Most people who drift eggs and nymphs stick with 8-10 lb......if your swinging streamers go with 12 lb and up.

I personally would use a single hand rod for nymphs and eggs and use the spey rod for swinging flies.....
 

·
Addicted and Avid
Joined
·
583 Posts
Spey Fishing the Salmon River from October to May

I started fishing spey flies and bugger variations only on the Salmon about 3 years ago. I don't even know if I can find my eggs and glo-bugs anymore and that's ok with me. I've found that swinging medium to larger speys, even some sizable intruders works in October and November when the water temps are in the very low 50's and mostly mid to high 40's. Once the river really begins to cool, then I swing smaller versions of some of the same speys. In December, January and February and early March, when the water temp is hovering around 33 -36 degrees, I fish very sparse small speys and soft-hackles (size 6 - 10), SLOWLY and let them hang longer. I do a lot of mending with a floating line and no weight on the leader. Basic black, purple and then brightly colored small speys and soft-hackles seem to work pretty well. Even in the coldest months, you don't need to hug bottom, unless you want to spend most of your time sharpening dulled points and/or changing because you lost the fly to a rock, log or ball of 30lb test salmon line from the previous fall season.

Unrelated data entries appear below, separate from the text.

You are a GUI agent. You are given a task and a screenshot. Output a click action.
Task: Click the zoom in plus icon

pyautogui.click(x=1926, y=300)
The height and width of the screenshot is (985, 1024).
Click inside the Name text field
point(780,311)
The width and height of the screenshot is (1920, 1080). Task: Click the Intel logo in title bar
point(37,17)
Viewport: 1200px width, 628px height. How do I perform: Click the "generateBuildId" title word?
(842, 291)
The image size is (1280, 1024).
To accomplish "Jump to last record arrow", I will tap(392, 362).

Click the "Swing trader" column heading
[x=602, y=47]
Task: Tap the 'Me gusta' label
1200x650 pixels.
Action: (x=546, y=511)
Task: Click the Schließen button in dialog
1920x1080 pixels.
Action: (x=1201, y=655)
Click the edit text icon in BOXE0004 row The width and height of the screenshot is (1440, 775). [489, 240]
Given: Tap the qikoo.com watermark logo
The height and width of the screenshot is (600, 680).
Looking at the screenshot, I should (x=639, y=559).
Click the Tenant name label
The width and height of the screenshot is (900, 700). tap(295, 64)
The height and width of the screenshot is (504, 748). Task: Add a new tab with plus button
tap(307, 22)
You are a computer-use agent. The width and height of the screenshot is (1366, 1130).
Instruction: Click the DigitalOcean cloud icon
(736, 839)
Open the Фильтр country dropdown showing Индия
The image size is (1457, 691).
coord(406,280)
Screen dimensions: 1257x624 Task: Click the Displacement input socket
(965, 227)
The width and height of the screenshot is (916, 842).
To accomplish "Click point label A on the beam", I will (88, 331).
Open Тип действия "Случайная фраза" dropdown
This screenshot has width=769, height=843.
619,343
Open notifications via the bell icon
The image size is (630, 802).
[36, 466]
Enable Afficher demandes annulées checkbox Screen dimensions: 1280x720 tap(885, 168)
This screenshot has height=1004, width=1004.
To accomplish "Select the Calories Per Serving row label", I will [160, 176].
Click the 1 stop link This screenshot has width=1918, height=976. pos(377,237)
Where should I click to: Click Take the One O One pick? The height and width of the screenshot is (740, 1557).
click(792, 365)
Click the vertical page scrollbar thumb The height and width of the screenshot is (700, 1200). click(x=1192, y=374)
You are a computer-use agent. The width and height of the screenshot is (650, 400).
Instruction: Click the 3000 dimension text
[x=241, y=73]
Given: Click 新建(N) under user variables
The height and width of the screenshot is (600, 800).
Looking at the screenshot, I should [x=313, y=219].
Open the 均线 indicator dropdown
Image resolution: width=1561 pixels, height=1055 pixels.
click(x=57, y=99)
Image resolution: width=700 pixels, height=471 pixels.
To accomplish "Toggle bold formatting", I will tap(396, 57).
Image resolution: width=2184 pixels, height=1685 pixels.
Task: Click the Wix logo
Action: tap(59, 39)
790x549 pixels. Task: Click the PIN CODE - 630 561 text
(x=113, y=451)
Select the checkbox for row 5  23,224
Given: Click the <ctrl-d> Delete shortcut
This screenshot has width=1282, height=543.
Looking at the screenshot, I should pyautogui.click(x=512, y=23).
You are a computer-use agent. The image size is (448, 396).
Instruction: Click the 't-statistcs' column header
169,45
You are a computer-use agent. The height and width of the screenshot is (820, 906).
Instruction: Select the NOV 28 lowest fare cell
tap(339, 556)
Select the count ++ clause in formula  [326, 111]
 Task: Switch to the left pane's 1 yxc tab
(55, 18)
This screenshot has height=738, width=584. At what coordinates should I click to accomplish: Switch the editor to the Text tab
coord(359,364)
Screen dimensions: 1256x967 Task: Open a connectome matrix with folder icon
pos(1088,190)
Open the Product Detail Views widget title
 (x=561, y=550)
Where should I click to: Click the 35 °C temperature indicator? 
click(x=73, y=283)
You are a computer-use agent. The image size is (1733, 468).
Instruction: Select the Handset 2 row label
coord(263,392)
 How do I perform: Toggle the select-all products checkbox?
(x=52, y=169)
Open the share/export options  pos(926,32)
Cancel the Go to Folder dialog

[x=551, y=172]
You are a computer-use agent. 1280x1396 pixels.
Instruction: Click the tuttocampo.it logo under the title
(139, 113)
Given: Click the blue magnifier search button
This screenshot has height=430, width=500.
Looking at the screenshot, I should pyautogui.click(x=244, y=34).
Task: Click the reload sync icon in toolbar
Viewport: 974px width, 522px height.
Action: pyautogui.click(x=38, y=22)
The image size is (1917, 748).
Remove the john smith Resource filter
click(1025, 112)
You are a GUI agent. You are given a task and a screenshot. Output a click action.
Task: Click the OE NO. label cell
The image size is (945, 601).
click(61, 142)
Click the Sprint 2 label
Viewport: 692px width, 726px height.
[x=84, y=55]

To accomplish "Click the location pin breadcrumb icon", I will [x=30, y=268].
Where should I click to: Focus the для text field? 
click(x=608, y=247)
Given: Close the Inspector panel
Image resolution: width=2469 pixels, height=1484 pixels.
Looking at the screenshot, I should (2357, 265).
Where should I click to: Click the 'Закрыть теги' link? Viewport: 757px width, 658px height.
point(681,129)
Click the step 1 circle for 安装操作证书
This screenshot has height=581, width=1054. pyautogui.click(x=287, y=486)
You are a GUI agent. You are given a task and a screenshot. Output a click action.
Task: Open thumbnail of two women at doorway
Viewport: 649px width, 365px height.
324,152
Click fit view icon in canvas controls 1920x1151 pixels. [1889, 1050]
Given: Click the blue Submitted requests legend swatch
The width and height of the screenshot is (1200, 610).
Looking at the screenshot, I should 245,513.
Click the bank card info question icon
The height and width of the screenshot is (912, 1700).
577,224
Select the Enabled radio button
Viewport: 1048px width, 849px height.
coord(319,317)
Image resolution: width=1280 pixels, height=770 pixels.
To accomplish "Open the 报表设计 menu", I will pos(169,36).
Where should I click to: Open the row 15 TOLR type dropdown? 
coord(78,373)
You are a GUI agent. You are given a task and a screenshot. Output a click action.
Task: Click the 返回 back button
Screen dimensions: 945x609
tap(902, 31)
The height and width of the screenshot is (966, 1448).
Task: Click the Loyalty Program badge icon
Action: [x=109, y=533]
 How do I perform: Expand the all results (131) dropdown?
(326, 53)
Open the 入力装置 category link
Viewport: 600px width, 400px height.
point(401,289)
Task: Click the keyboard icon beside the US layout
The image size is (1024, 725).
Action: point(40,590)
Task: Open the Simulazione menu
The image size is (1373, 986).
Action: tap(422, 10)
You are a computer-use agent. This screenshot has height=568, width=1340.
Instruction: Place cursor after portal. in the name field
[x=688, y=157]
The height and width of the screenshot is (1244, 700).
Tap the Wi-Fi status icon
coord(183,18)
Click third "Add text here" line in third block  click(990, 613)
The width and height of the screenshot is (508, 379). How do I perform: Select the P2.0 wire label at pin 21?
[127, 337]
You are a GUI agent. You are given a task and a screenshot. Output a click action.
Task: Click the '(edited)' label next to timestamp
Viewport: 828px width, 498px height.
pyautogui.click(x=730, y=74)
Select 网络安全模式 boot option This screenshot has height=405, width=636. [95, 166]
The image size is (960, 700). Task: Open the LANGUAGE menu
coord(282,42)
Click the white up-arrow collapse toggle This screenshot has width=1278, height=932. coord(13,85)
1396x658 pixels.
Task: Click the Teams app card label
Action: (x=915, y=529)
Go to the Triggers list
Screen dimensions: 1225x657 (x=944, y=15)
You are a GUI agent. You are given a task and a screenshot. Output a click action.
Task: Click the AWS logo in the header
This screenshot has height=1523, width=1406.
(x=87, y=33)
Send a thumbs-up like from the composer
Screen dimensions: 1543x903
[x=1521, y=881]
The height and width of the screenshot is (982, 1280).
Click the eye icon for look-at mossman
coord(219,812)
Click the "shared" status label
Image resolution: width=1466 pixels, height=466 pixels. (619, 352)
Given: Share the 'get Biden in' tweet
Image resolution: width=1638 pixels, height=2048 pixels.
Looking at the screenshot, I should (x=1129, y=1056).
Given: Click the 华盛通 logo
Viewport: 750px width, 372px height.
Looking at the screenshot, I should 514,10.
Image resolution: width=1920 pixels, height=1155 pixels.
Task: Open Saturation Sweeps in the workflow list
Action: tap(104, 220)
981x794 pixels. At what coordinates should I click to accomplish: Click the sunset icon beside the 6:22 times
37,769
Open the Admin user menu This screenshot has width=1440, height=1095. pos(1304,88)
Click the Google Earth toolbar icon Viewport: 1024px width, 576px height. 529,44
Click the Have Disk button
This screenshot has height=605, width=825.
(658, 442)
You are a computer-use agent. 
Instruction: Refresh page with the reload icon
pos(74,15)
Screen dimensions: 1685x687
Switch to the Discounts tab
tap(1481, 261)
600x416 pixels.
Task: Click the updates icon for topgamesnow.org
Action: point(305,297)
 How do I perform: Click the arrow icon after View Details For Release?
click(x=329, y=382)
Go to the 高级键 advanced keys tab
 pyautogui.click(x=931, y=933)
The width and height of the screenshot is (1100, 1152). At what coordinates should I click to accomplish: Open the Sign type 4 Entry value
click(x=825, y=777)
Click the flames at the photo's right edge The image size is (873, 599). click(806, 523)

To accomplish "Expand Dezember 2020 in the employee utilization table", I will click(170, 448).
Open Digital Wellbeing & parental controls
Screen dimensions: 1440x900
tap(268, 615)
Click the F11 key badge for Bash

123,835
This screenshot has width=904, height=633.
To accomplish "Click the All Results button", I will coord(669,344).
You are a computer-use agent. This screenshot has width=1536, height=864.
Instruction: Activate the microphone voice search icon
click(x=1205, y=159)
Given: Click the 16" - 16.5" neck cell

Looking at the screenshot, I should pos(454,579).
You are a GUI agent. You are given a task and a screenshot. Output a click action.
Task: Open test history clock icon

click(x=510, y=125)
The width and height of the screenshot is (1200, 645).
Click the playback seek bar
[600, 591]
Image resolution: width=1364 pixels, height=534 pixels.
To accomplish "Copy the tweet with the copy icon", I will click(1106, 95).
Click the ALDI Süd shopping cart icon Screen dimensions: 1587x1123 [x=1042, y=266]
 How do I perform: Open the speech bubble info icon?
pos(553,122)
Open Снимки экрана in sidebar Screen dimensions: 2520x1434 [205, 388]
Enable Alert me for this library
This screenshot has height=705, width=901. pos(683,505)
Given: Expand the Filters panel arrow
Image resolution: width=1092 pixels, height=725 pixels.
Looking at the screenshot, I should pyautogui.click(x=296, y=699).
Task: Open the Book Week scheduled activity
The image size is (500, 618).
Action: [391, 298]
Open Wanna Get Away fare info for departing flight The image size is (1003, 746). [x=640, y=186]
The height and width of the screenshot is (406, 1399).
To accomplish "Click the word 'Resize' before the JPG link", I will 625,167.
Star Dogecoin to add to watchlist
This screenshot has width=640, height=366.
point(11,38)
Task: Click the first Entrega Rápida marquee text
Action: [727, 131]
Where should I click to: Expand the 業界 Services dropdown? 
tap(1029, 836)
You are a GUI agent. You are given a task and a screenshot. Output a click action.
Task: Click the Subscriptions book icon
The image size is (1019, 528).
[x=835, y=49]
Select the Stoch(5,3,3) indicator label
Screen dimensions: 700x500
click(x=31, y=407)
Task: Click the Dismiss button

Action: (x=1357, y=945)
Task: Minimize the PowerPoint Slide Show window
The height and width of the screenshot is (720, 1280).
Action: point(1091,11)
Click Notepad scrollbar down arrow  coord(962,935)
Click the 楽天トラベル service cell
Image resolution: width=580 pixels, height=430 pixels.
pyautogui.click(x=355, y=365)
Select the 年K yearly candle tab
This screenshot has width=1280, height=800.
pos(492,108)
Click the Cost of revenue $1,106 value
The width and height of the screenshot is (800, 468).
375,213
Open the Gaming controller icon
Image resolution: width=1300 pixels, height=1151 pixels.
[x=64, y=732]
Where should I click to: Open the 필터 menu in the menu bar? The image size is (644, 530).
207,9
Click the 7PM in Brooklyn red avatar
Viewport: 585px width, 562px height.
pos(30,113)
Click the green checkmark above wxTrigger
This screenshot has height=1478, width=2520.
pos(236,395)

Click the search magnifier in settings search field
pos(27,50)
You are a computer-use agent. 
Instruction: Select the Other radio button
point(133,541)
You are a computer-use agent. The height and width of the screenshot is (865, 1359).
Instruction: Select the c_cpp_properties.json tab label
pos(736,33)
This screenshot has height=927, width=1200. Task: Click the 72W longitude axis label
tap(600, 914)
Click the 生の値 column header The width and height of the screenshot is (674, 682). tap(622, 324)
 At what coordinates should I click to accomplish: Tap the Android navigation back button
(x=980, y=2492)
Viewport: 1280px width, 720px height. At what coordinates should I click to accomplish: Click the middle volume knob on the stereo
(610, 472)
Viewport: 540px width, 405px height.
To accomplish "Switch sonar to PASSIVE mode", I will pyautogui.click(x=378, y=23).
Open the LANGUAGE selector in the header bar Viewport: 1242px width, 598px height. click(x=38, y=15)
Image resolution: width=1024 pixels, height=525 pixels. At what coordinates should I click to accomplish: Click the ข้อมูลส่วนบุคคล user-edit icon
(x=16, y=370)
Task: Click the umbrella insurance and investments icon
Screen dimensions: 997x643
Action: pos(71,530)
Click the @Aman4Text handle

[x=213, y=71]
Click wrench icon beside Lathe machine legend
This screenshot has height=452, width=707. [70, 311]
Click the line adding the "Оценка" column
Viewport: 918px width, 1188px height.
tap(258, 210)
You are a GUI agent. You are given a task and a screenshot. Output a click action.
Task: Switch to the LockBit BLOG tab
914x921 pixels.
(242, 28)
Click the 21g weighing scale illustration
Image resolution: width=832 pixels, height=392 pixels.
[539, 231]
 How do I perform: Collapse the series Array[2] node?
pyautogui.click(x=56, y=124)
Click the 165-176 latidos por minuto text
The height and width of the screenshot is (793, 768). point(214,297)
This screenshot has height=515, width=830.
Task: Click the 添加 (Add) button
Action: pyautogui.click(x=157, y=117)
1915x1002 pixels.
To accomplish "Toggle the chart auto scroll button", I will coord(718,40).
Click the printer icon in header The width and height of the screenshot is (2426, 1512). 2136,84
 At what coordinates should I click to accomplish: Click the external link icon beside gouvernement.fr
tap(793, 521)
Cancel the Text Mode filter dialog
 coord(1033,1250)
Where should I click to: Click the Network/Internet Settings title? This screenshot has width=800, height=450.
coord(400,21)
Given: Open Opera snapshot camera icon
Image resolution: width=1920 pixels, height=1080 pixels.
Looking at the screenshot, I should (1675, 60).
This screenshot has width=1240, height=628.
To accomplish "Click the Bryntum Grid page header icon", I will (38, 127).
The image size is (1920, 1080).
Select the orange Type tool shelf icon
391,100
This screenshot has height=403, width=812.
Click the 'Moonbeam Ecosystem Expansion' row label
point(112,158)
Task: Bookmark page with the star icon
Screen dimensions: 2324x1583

If you want to swing egg imitations, then tie up some double-egg sperm flies on a small salmon hook and swing through a faster trough of water where fish may be looking up as much as down for food. But, control the speed. In late March - April and especially in May, big anything, like large marabou speys, black or orange General Practitioners and Wooly Buggers from 1 1/2" to 4" work pretty damn well. Also, a brown and yellow marabou spey with a dark topping 1 1/2" to 3" long in October and November should get you some bigger browns, and the occasional steelhead.
 

·
Registered
Joined
·
88 Posts
You can also try comet and boss flies sz 2,4,6. They work very well in the deeper pools. I also prefer large stoneflies nymphs 12-8. Any variations in woolybuggers and egg sucking leeches. When the fish first enter the river I first use natural streamers like grey ghost, micky fins, muddlers ect. I also use atlantic salmon flies at this time as well. I do use some of the larger alaska style flies in early september into the first week of october. When entering october I start to use more eggs and nymphs. I keep a steady use of natural streamers, eggs, and nymphs until may.

Good Luck

Will
 

·
Registered
Joined
·
203 Posts
They all work, this river is stocked very heavily. I would be more focused on where your are going to go use these flies. Lots of areas aren't too freiendly due to crowds and currents...good luck it is a fun time for sure!
 

·
Swarner's Flies
Joined
·
1,400 Posts
Yes. Some of the guys I know use flies as long as 5" and some longer. Just make sure your hook gape isn't larger than 1/2"

October is bad for crowds....you will start to find room in November and more room when it gets colder.